BT to axe 13,000 roles, squeeze suppliers and exit London HQ

BT has unveiled an overhaul of its business as full-year pre-tax profits jumped on revenues that slipped on account of the continued poor performance of its enterprise business.

The headline from a wide-ranging strategic review is that around 13,000 “mainly back office and middle management roles” are to go over the next three years.

BT said it wanted “fewer, bigger, more accountable leadership roles” and to “de-layer” its management structures.

To offset this news, the operator promised to hire around 6,000 new staff in network deployment and customer service roles.

The job cuts are part of a wider programme to achieve a cash cost reduction of £1.5 billion over the next three years.

To reach this target, BT is also targeting its supplier base, with a commitment to “consolidate” spend from the 18,000 companies it works with currently.

In addition, the operator plans to exit its headquarters in London and other non-specified locations in a bid to reduce so-called inefficiencies.

Moving forward, it said it planned to concentrate its operations on “around 30 modern strategic sites”.

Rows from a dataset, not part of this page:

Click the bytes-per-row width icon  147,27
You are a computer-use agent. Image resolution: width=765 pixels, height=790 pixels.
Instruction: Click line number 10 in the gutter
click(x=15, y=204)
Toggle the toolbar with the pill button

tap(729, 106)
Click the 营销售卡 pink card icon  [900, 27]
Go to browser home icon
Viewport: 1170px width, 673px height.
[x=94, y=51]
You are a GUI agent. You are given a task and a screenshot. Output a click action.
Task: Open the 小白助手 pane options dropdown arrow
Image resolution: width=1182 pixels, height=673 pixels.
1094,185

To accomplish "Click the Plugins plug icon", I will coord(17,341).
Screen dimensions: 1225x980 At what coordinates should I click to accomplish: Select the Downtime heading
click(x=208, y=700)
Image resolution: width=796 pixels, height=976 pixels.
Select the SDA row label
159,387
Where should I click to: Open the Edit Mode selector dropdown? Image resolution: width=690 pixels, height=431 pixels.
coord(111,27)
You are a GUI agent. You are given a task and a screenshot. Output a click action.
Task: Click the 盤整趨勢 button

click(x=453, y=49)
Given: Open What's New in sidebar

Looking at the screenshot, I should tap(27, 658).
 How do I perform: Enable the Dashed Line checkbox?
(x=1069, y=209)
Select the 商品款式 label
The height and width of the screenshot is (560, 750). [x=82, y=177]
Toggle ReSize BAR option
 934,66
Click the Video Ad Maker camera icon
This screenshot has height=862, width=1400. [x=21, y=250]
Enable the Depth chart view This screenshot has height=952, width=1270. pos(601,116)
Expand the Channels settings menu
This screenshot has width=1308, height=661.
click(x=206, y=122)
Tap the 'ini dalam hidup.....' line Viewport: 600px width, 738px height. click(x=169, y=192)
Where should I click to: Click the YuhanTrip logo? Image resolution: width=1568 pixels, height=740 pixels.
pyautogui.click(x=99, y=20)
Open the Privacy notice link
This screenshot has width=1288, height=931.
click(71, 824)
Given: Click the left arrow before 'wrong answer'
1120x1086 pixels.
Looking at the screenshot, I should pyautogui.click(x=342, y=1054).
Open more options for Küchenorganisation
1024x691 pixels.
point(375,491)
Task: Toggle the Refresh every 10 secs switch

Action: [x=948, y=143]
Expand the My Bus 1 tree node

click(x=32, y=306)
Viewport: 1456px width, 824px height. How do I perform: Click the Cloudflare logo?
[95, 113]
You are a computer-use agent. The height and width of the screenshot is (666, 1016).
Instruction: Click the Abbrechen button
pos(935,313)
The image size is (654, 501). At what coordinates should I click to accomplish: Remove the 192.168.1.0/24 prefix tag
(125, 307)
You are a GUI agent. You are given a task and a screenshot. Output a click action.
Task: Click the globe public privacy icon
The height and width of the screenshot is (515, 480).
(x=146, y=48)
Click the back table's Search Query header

The changes were “critical”, BT said, amid a myriad of industry changes – from new entrants to increased consumption and more stringent regulation.

On the product side, BT signaled the upcoming launch of converged fixed and mobile products for consumers.

For the enterprise market, it is targeting increased take-up of services including VoIP, unified communications, security and the IoT.

In terms of the network, the operator plans to invest £3.7 billion over the next two years on delivering a single integrated all-IP fibre network.

The strategy overhaul was announced as BT revealed its results for the year to 31 March.

Profits before tax jumped 11 percent to £2.62 billion on revenues that slipped one percent to £23.72 billion.

EBITDA, adjusted for specific items, fell two percent to £7.50 billion.

CEO Gavin Patterson said: "BT delivered a solid set of financial results in the fourth quarter, with growth in our consumer divisions offset by declines in our enterprise businesses, due to both challenging market conditions and our decision to exit lower margin business.

"We continue to invest for growth, having now passed 1.5 million premises with our ultrafast network and securing 40MHz of 3.4GHz spectrum suitable for 5G mobile services.

“We are improving our customer experience across the Group, with our key metrics of Group NPS and Right First Time both strongly up.”